Appeal from the United States District Court for the Central District of California, No. CV-94-02896-ER(JR) Edward Rafeedie, District Judge, Presiding.

Before: FLETCHER and PREGERSON, Circuit Judges, and WEXLER,**  District Judge.


Appellant Richard Coplin ("Coplin"), as guardian ad litem for his son Kevin Coplin ("Kevin"), appeals the district court's grant of summary judgment to appellees Richard Simpson, Assistant Superintendent for the Conejo Valley Unified School District ("School District"), Charles Eklund, Principal at Newbury Park High School, and Mildred Andress, Assistant Principal at Newbury Park High School. Coplin brought suit against these school district employees in their individual capacities under 42 U.S.C. § 1983.1 

Kevin was expelled from Newbury Park High School because he allegedly sexually harassed several of his female classmates. After Kevin was suspended and notified of the charges against him, Coplin requested a hearing before an impartial board, to know the identities of Kevin's accusers and confront them at a pre-expulsion hearing, and to call witnesses on Kevin's behalf at the hearing. The appellees allegedly denied this request. Coplin contends that in denying Kevin the right to a pre-expulsion hearing with full procedural protections, the school district employees deprived him of his constitutionally-protected right to due process.2 

Coplin consulted counsel who advised him of his son's rights. Coplin then agreed, with the advice of counsel, to sign a "Voluntary Consent to Discipline" form ("Consent"). The Consent states that Kevin and his parents understand that but for the Consent Kevin would be entitled to a formal hearing. The Consent further states that all parties agree that the discipline specified in the Consent is appropriate and therefore a formal hearing is unnecessary. Thus, in signing the Consent Coplin forfeited Kevin's right to a formal pre-expulsion hearing altogether. Coplin now argues, however, that the Consent does not constitute a valid waiver. Coplin contends that he was coerced into signing it because the choice offered by the School District was between signing the Consent and going through a constitutionally infirm hearing.

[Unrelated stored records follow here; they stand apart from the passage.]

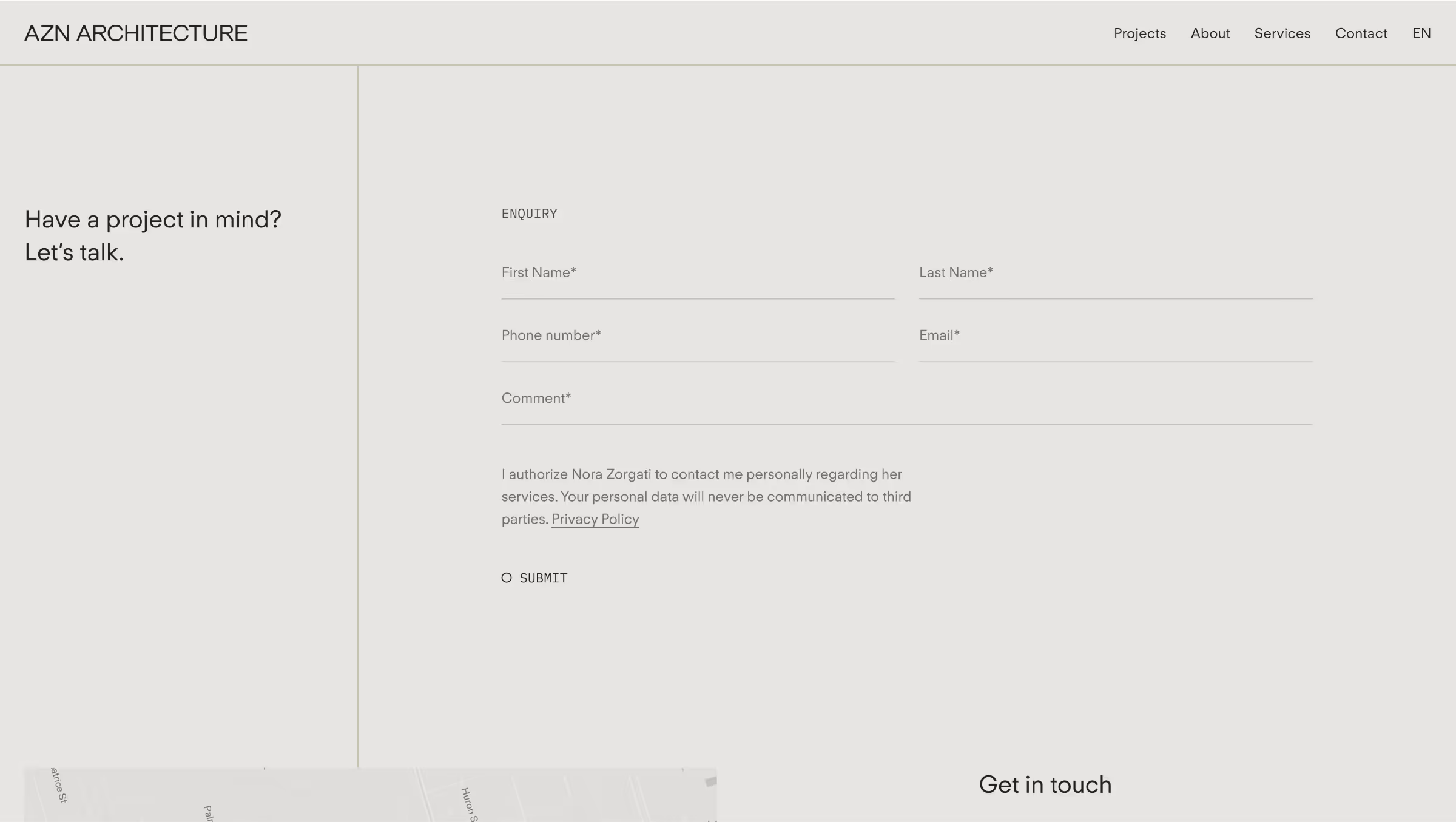Follow the Privacy Policy link
Screen dimensions: 1456x822
(595, 519)
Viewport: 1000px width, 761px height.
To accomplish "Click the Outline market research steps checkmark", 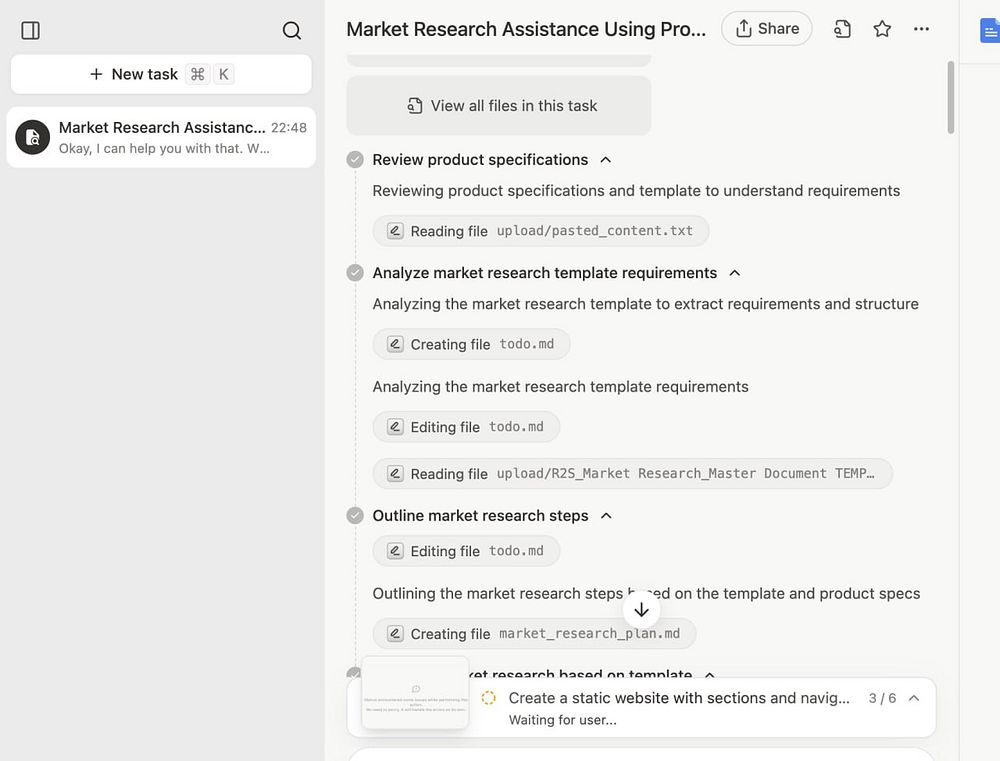I will point(355,516).
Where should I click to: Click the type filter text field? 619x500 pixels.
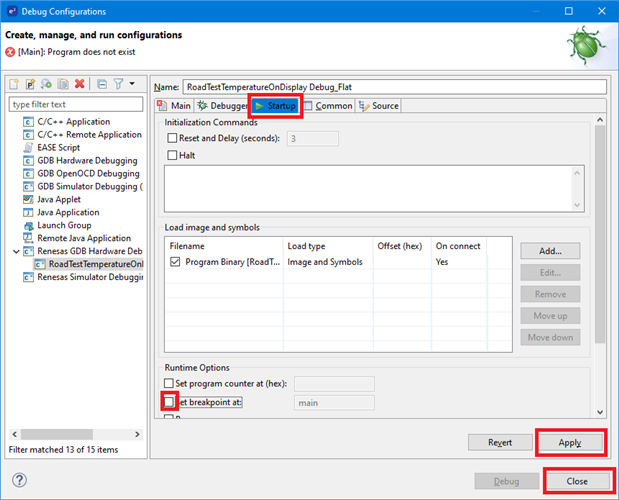coord(76,104)
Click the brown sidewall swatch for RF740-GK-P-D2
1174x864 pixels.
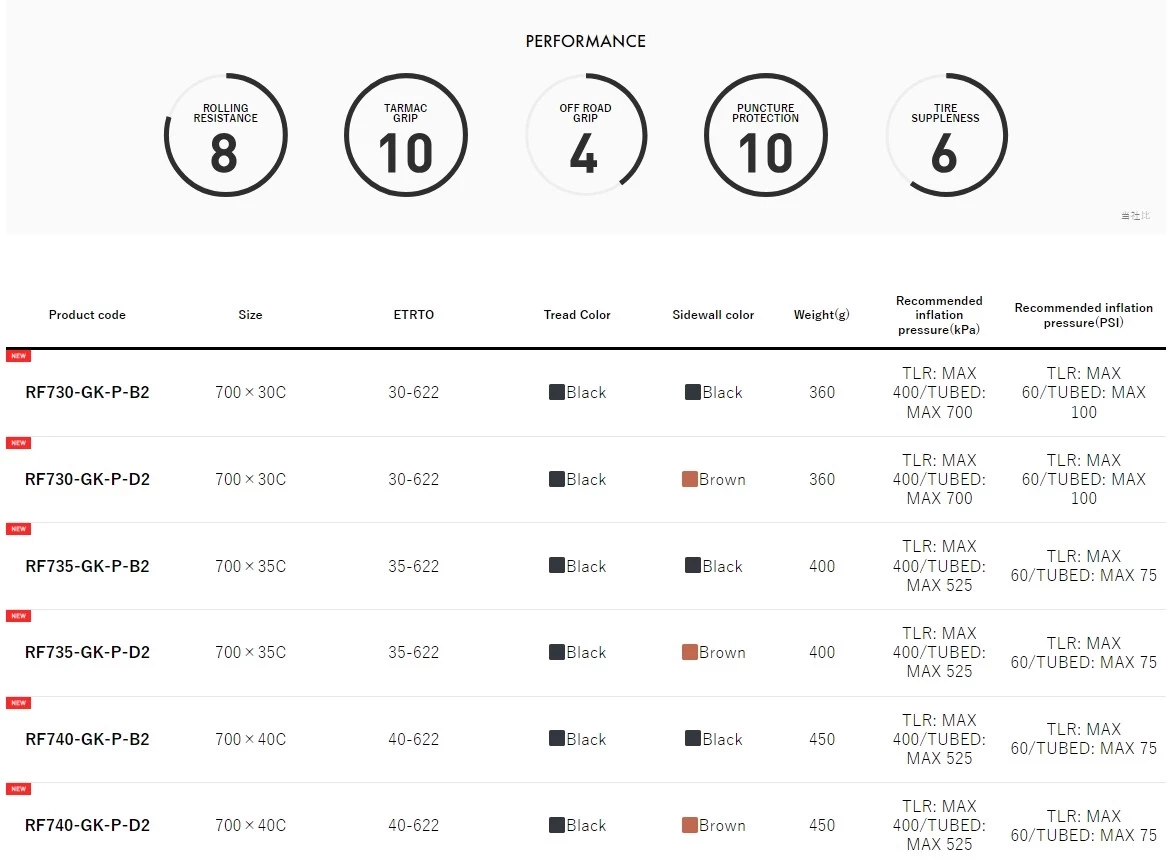tap(690, 825)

The district court then granted defendants' motion for summary judgment. Coplin v. Conejo Valley Unified Sch. Dist., 903 F. Supp. 1377 (C.D. Cal. 1995). We have jurisdiction over this timely appeal, 28 U.S.C. § 1291, and we affirm. Coplin waived all rights to procedural due process at the pre-expulsion hearing when he knowingly and voluntarily signed the Consent to Discipline.

A grant of summary judgment is reviewed de novo. Jesinger v. Nevada Fed. Credit Union, 24 F.3d 1127, 1130 (9th Cir. 1994). The appellate court's review is governed by the same standard used by the trial court under Federal Rule of Civil Procedure 56(c). Id. The appellate court must determine, viewing the evidence in the light most favorable to the nonmoving party, whether there are any genuine issues of material fact and whether the district court correctly applied the relevant substantive law. Bagdadi v. Nazar, 84 F.3d 1194, 1197 (9th Cir. 1996). The court must not weigh the evidence or determine the truth of the matter, but only determine whether there is a genuine issue for trial. Abdul-Jabbar v. General Motors Corp., 85 F.3d 407, 410 (9th Cir. 1996). Summary judgment is not proper if a genuine issue of material fact exists for trial. Warren v. City of Carlsbad, 58 F.3d 439, 441 (9th Cir. 1995), cert. denied, 116 S. Ct. 1261 (1996).

A student accused of violating a school rule is constitutionally entitled under the Fourteenth Amendment to procedural due process in any proceeding to determine whether he or she violated the rule and whether and what punishment should be imposed. Goss v. Lopez, 419 U.S. 565, 574 (1975). However, due process rights can be waived if the waiver is knowing and voluntary. D.H. Overmyer Co. v. Frick Co., 405 U.S. 174, 175 (1972); United States v. Navarro-Bottello, 912 F.2d 318, 321 (9th Cir. 1990) (upholding knowing voluntary waiver of constitutional due process rights by negotiated plea agreement).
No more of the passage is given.